Editor's Blog - December 2019
Sustainable Transport?
Graeme Pattison sent in the following note:
Good news: $Lyft ONLY lost $463.5 Million this quarter - OR approximately the cost of 16 Arterial Rapid Bus Lines. $Uber ONLY lost $656 Million last quarter - OR approximately the cost of 23 Arterial Rapid Bus Lines.
I heard a senior academic say that this is sustainable as people keep feeding these company funds. Perhaps Uber and Lyft and their supporters may be betting on a windfall when (if) autonomy comes in, or from being able to sell data, or developing new services as they have done with Uber Eats.
It seems that they are fast approaching the time when the good things need to start to happen.
Don’t just ask people how they might use autonomous vehicles
The future of ride hailing services might depend on more than just efforts at business profitability if governments can manage to extract the much-needed community values or at least reduce the negative impacts of new services.
At the recent ITE President’s Dinner in Melbourne, John Reid noted a comment from the Autonomous Vehicle Summit held in Sydney. One participant had said
“We are doing a lot of high-level theorising, but we need to involve more practical people in analysing the results of our trials”.
In an article in Jalonik titled “Zombie Miles And Napa Weekends: How A Week With Chauffeurs Showed The Major Flaw In Our Self-Driving Car Future” spoke of how many initial articles about autonomous vehicles where in the form of “Techno-utopian” suggestions that traffic will be miraculously reduced. Rather than just ask people how they would use autonomous vehicles they did an interesting experiment: they hired chauffeurs to be available to drive people around simulating an autonomous vehicle situation. You didn’t even have to be in the car. For example, the chauffeur could bring the kids to soccer practice and back or drive a friend home and then return to the house.
The survey was not perfect but the results “The subjects increased how many miles their cars covered by a collective 83 percent when they had the chauffeur versus the week prior” must surely make us sit up and take notice.
1982 movie Bladerunner – Fiction or prophecy
Interesting article in Mashable about how accurate the predictions in the 1982 movie Bladerunner which was about a dystopian world in 2019. The writer saw these features the main prediction:
1. Harsh climatic conditions
2. Overdependence on technology
3. A new form of slavery
4. In-your-face advertising
5. Colonising planets
6. Flying cars
The only thing we don’t have is flying cars nearly as much as they predicted!!
Urban and Suburban Lifestyles Are More Similar Than You’d Think
This newsletter has reported in the past about how our perceptions of transport demand is distorted by misconceptions about who is traveling where and why.

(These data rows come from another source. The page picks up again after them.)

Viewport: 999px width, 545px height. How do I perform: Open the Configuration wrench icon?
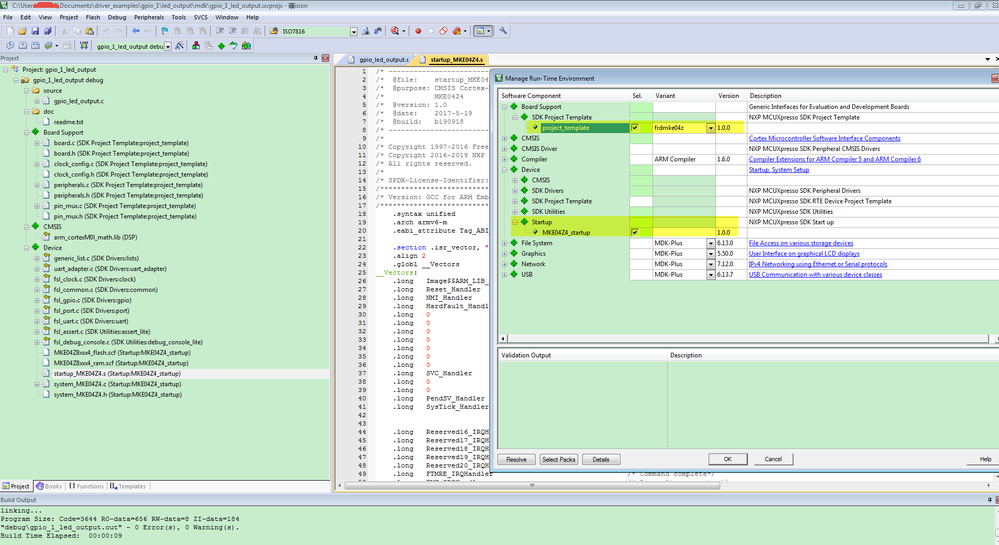coord(503,32)

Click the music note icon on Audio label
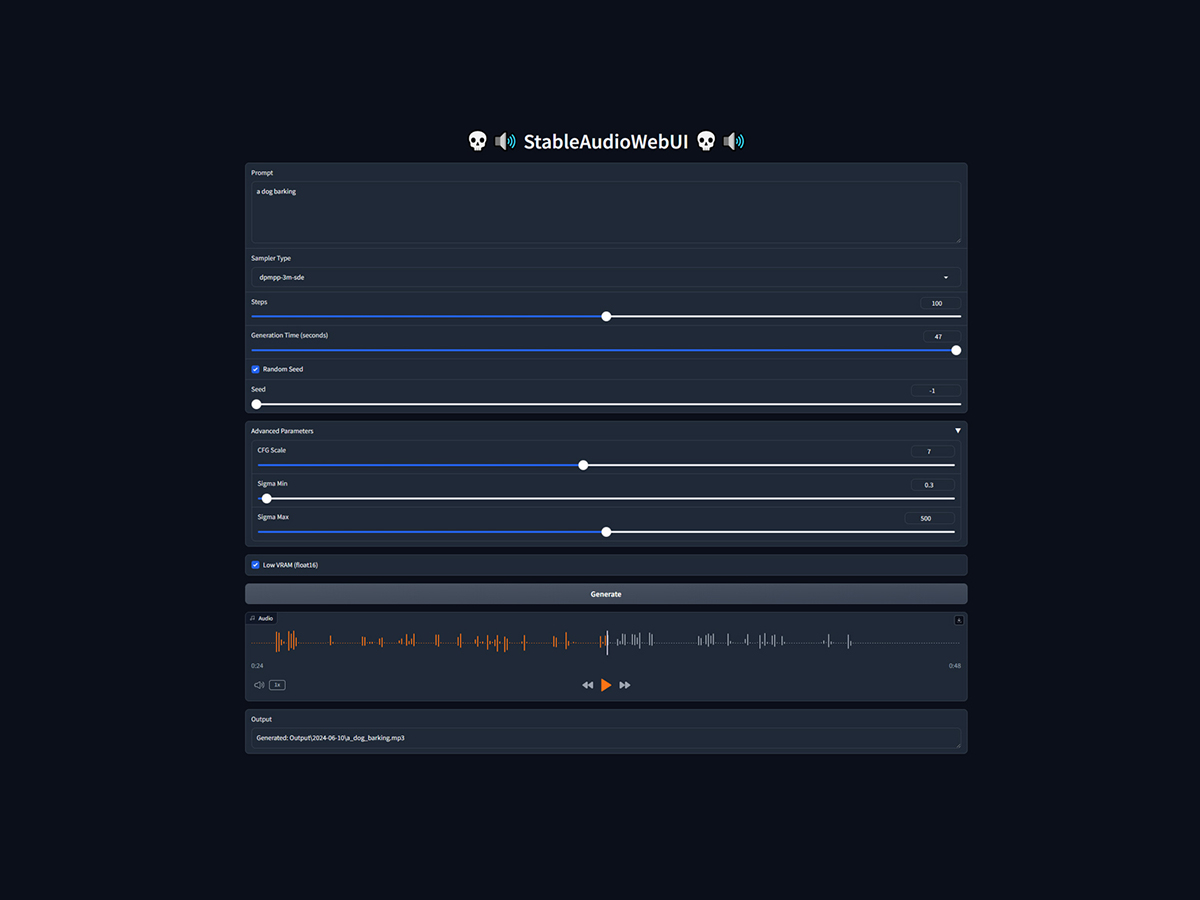point(254,618)
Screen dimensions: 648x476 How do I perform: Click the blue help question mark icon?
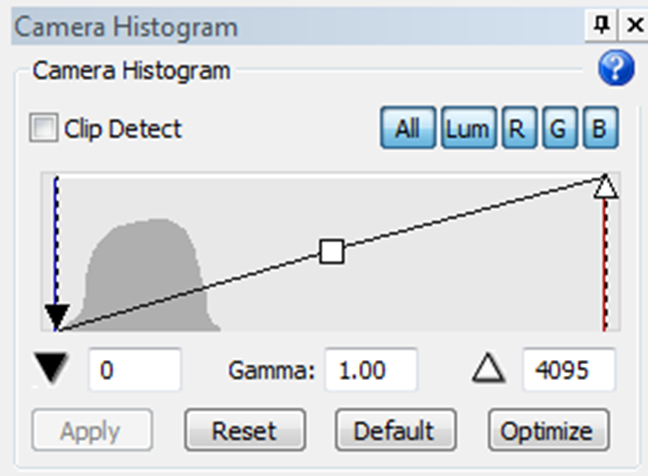pyautogui.click(x=616, y=70)

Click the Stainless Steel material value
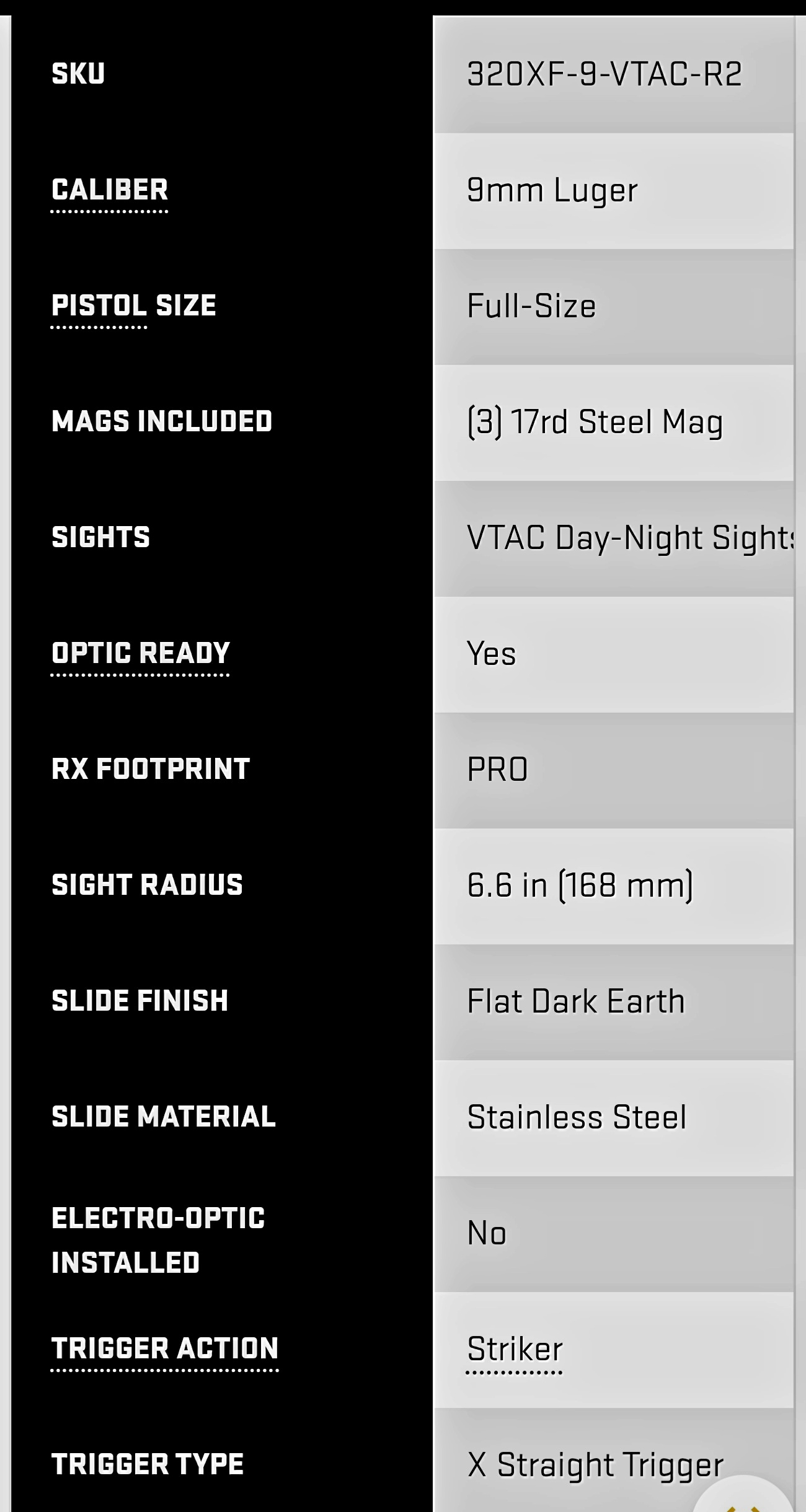coord(577,1117)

Now some research from America challenges the traditional thinking about the difference between people living in the inner city and those in the suburbs.
Eric A. Morris, who teaches urban planning at Clemson University looked at the amounts of time that urbanites and suburbanites respectively devote to 18 daily activities. Both the composition of their activities and the amount of time they devote to them are remarkably similar.
The biggest difference is in time spent traveling, mainly comprising commuting to and from work. But here, the results are counterintuitive.
The reality is that city dwellers devote substantially more time to travel than suburbanites. In fact, residents of the six large, dense, and dynamic cities (including Boston, Chicago, and San Francisco), spend 15% more time on travel. This could reflect high traffic congestion or long transit rides in these metros.
Warnings for mobile speed cameras
I did some talk-back radio on the ABC recently on the subject of advanced warnings to motorists of speed cameras.
Most states in Australia do not give advanced warnings to drivers that they are approaching a speed camera. But NSW does, now, but maybe not for long.
The NSW government is considering scrapping speed camera warning signs.
This was a recommendation from a recent Auditor-General’s report.
But the report also was critical of major aspects of how the mobile camera program was being managed.
The key issue is that locations should be selected randomly so that the public believes they could be caught anywhere.
But while in 2012 it was announced that the program would be operating at about 2,500 locations. There are currently only around 940 that are approved and suitable.
Some sites are being used frequently. Sixty (60) locations were visited more than 500 times in the last five years, eight visited more than a thousand times, and one visited nearly 1800 (1,768) times.
Dozens of top roles spilled in shake-up of NSW transport bureaucracy
As reported in the Sydney Morning Herald, NSW's main transport agency has begun a major reshuffle of its senior ranks by spilling dozens of positions as it enters the final stages of folding Roads and Maritime Services into its new divisions and dissolving the standalone roads agency.
The impact of the reorganisation is rippling through agencies under the control of Transport for NSW, including Sydney Trains, whose chief executive Howard Collins will be seconded to a role overseeing "integrated transport services" for Greater Sydney.